On 01/20/2014 01:23 PM, Marc Tamlyn wrote:
> Now I have a moment to mention this, there is a very important issue I
> currently don't see a way around, contrib highlights it well but in
> reality it's more a third party app issue.
>
> Suppose my third part app has a (normal) Django two-release support
> principle. Django 1.8 is coming out and although I backed out of using
> AppConfigs with 1.7 because things were awkward and I preferred to leave
> the hacks, I'm not going to "do it right" and use AppConfigs. My app has
> required things which must run in ready() or there will be strange and
> cryptic errors. There's no obvious way to detect that they haven't been
> run at the point of use, or this may be too late (for example modifying
> a model). I update all my documentation to say "you must use the
> AppConfig now", but I still get 50 users email me complaining that they
> have cryptic error messages and the whole thing is broken.
>
> I personally think that we need some way of telling Django that it
> *must* use a given AppConfig (unless told otherwise) for an application.
> I'm quite happy for that method to always throw warnings, perhaps after
> deprecation throw errors, but I must be able to specify that it needs an
> AppConfig to work correctly, ideally in such a way that it will tell you
> what you need to do.

I agree.

> Now, personally I don't *like* default_app_config. It smells ugly, and I
> don't want people to view it as a long term solution. So how about this
> twist on the suggestion:
>
> - Some applications do not require a customised AppConfig, they do not
> need to do anything. They may have one (e.g. contrib.sites?) but it
> doesn't provide anything other than customisation hooks.
> - Some applications require an AppConfig. They can set
> required_app_config = 'myapp.apps.MyAppConfig' in myapp.__init__. This
> will be picked up if the user has put 'myapp' in INSTALLED_APPS, and
> will be used. In Django 1.7, this will throw a DeprecationWarning, and
> say which app is affected and what the default path should be. In Django
> 1.8 it will error during django.startup(). The ability to specify
> required_app_config in this way stays in Django until at least 1.9 if
> not forever, but which point hopefully we will be near to 100% adoption
> of AppConfigs in the wild.
> - We update the docs, tutorial and project template to use AppConfigs
> all the time, and we advertise them as much as possible.
>
> We can now move all the new check code into AppConfig.ready(), and
> anything else we want. We now have a way of ensuring that they *will*
> get run without users updating their code, and we're shouting as loudly
> as we dare to the users to tell them what's going on.

This seems the same as the original default_app_config suggestion,
except that

a) you've moved it to myapp.__init__ (which I definitely agree with)
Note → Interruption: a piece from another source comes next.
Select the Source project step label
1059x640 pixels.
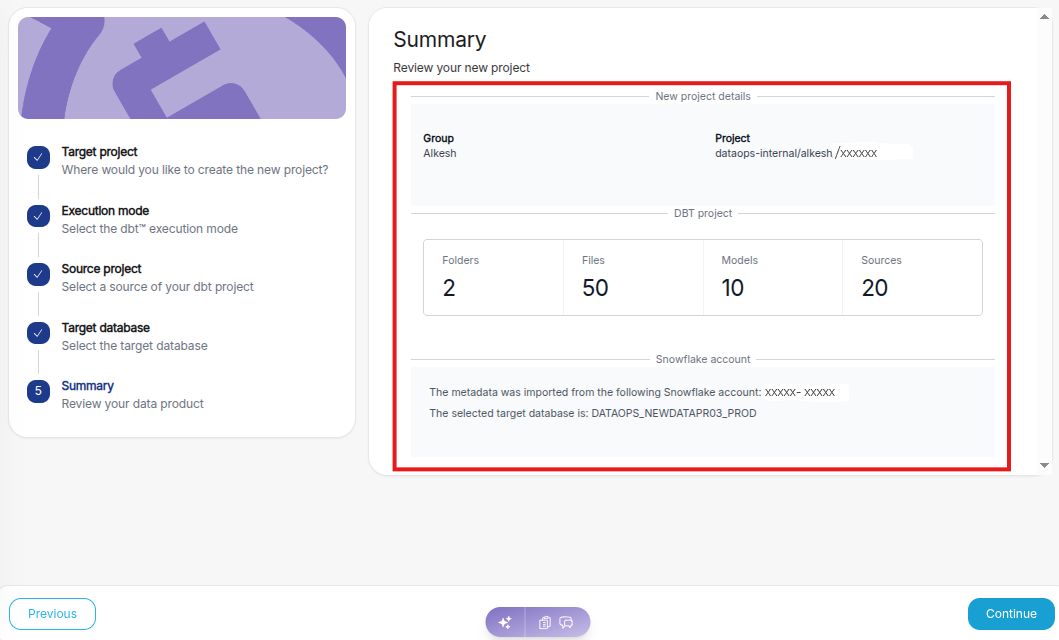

b) you've changed the name to "required_app_config", which I think is a
worse name than "default_app_config". It's not actually required (the
user can explicitly specify a different one in INSTALLED_APPS if they
want), it's the default if no AppConfig is explicitly configured.

c) you've added an accelerated deprecation; I don't see how that is
justified. This isn't a security issue or otherwise an urgent change.

So I'm still +1 on the general approach with (a), but I think the name
should remain "default_app_config", and the deprecation, if we do one,
should wait until 1.8.

> [PS, I've opted for accelerated timings on this update path, which I
> justify on the basis that by using required_app_config we are in a sense
> changing the configuration of an app that the user has in their
> settings, therefore a visible warning is justified. However, I'm +0 on
> doing this over an extra release cycle]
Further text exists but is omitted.